▸ **PAGE TEXT**:
Review: #10292 The Friends Apartments
At double the size of the wildly successful LEGO Ideas set based on the classic 90’s sitcom, The Friends Apartments captures many more details for die-hard fans.
$149.99 (149.99€ / £134.99 / 199.99 CAD / 259.99 AUD), 2,048 pieces, ages 18+. With so many pieces, this set comes to just $0.073 per piece in the USA; well below the benchmark of $0.10 per piece. That’s a pretty good value, especially given that the set includes seven minifigures, and a fairly typical assortment of small, medium and large parts.
#10292 The Friends Apartments will be released worldwide on Wednesday May 19th at LEGO.com and LEGO-Brand Retail Stores (or Tuesday, June 1, 2021 without VIP membership).
Just looking at the front of the box is enough to make the Friends theme song start playing in my mind, as my eyes struggle to drink in all the tiny details packed into this set. There’s the giant poking device they use to poke Ugly Naked Guy! There’s the Etch-A-Sketch on the back of Joey and Chandler’s door! There’s the foosball table! Is that a cheesecake on the floor of the hallway? Yes, yes it is. And what is Joey’s minifig wearing? “I’m Chandler, could I BE wearing any more clothes?”. These are just some of the Easter Eggs waiting for the builder to discover.

▸ **ASSIGNMENT A**: In the Friends Apartments review, condense the paragraph that begins "$149.99 (149.99€ / £134.99" into a short bulleted list that keeps its main facts.
▸ **ASSIGNMENT B**: Carry on writing the Friends Apartments review, picking up right after its final sentence.

▸ **SUPPLIED INFORMATION**:
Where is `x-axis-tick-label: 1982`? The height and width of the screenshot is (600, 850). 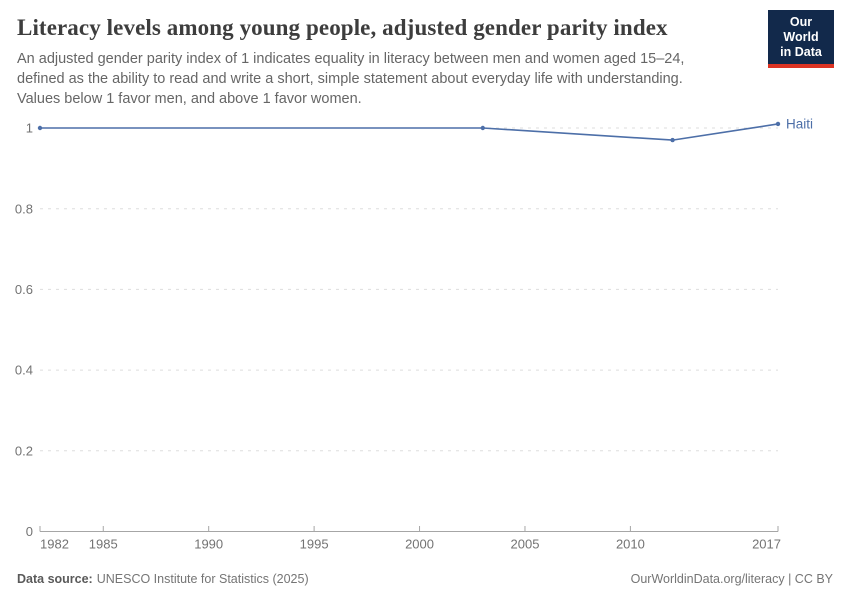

▸ **YOUR RESPONSE A**:
- Price: $149.99 (149.99€ / £134.99 / 199.99 CAD / 259.99 AUD)
- 2,048 pieces, ages 18+
- About $0.073 per piece in the USA, well below the $0.10-per-piece benchmark
- A good value, given its seven minifigures and typical mix of small, medium and large parts

▸ **YOUR RESPONSE B**:
When I just look at the front of the box, the two apartments, joined by a hallway, seem a bit too cluttered with Friends ephemera. It’s as if the designer wanted to put all of their favorite elements from their favorite episodes into one set, regardless of season or continuity across the two apartments. Once I spin the box around, it seems as if this is meant to be more of a play set, where pieces can be added or removed to create various beloved scenes. The minifigures break this assumption a bit though, because many wear specific costumes strongly associated with specific episodes. For example, Joey’s minifigure is dressed for the episode “The One Where No One Is Ready”, and doesn’t really work for other episodes. Obviously these minifigures could be swapped out with the previous Friends set if that bothered the builder.
It appears that this will be a fairly straightforward build, though there are some elements that I’m excited about. I’m curious about the angled walls and the prominent ceiling beam in Monica and Rachel’s apartment, and I’m excited about the cabinets and floor insert in Joey and Chandler’s apartment. I anticipate this being a relatively fast, enjoyable and nostalgic building experience.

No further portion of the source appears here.